## TASKS TO PERFORM
• 1. Can you condense the paragraph beginning "I am proud to be an American" in the excerpt on patriotism, keeping its main facts?
• 2. Would you quote the stretch from "I am proud to" through "A CRUMB FALL!!!" in the excerpt on patriotism?

I am proud to be an American because we are a symbol of a greater ideal. I want you to think about that for a moment and while you are chewing on it I am going to digress with a short story about Patriotism. Most recently there has been huge controversy over an image of a newborn baby being cradled in the American flag. The argument being that it is defamation. Our nation is reverent to our flag much the same way Catholics are strict about that stale cracker you are only supposed to eat if you are Catholic and know procedure. I only know this because I wanted to eat the cracker anyway and I thought it would be super keen to bring it back to my pew so that I could nibble on it during the remainder of mass. This was a great idea until a nun came flying in after yelling, “EAT THE SACRAMENT!!! EAT IT NOW!!!!! IT IS THE BODY OF CHRIST!!! YOU CAN NOT LET EVEN A CRUMB FALL!!!

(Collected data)
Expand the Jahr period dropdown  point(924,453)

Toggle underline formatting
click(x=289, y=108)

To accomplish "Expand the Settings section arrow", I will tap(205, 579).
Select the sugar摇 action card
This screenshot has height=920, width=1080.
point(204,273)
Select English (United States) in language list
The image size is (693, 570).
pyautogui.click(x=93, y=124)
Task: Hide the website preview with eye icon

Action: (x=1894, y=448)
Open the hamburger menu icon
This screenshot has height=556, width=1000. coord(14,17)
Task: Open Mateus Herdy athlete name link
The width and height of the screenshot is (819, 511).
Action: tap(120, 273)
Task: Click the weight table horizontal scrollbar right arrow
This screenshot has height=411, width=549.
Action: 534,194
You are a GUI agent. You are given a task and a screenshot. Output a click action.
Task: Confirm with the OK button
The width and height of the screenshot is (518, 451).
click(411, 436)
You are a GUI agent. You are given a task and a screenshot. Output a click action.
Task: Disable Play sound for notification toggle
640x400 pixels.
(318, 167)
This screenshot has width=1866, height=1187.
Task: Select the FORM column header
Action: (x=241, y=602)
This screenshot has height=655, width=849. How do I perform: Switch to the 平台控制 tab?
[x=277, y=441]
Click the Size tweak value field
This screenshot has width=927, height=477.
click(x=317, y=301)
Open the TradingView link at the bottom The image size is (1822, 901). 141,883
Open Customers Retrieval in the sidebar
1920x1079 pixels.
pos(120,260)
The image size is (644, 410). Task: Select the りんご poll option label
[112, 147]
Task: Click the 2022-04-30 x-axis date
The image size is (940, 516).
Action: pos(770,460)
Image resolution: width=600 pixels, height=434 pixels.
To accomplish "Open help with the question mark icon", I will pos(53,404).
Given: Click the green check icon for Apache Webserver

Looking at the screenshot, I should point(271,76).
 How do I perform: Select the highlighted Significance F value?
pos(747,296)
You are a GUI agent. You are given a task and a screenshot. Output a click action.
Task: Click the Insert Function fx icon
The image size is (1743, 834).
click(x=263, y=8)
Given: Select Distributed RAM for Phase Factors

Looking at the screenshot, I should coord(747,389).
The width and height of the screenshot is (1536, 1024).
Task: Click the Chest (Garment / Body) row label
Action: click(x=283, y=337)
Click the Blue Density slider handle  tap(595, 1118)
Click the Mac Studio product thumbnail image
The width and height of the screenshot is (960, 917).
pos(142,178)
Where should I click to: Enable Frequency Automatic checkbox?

## SOLUTIONS BY TASK
• 1. I am proud to be an American because we symbolize a greater ideal. As a digression on patriotism: a recent image of a newborn cradled in the American flag caused controversy, with some calling it defamation. Our reverence for the flag resembles Catholics' strictness about the communion wafer. I learned this when I took the wafer back to my pew to nibble during mass, and a nun rushed over shouting that I must eat it at once because it was the body of Christ and not even a crumb could fall.

• 2.
I am proud to be an American because we are a symbol of a greater ideal. I want you to think about that for a moment and while you are chewing on it I am going to digress with a short story about Patriotism. Most recently there has been huge controversy over an image of a newborn baby being cradled in the American flag. The argument being that it is defamation. Our nation is reverent to our flag much the same way Catholics are strict about that stale cracker you are only supposed to eat if you are Catholic and know procedure. I only know this because I wanted to eat the cracker anyway and I thought it would be super keen to bring it back to my pew so that I could nibble on it during the remainder of mass. This was a great idea until a nun came flying in after yelling, “EAT THE SACRAMENT!!! EAT IT NOW!!!!! IT IS THE BODY OF CHRIST!!! YOU CAN NOT LET EVEN A CRUMB FALL!!!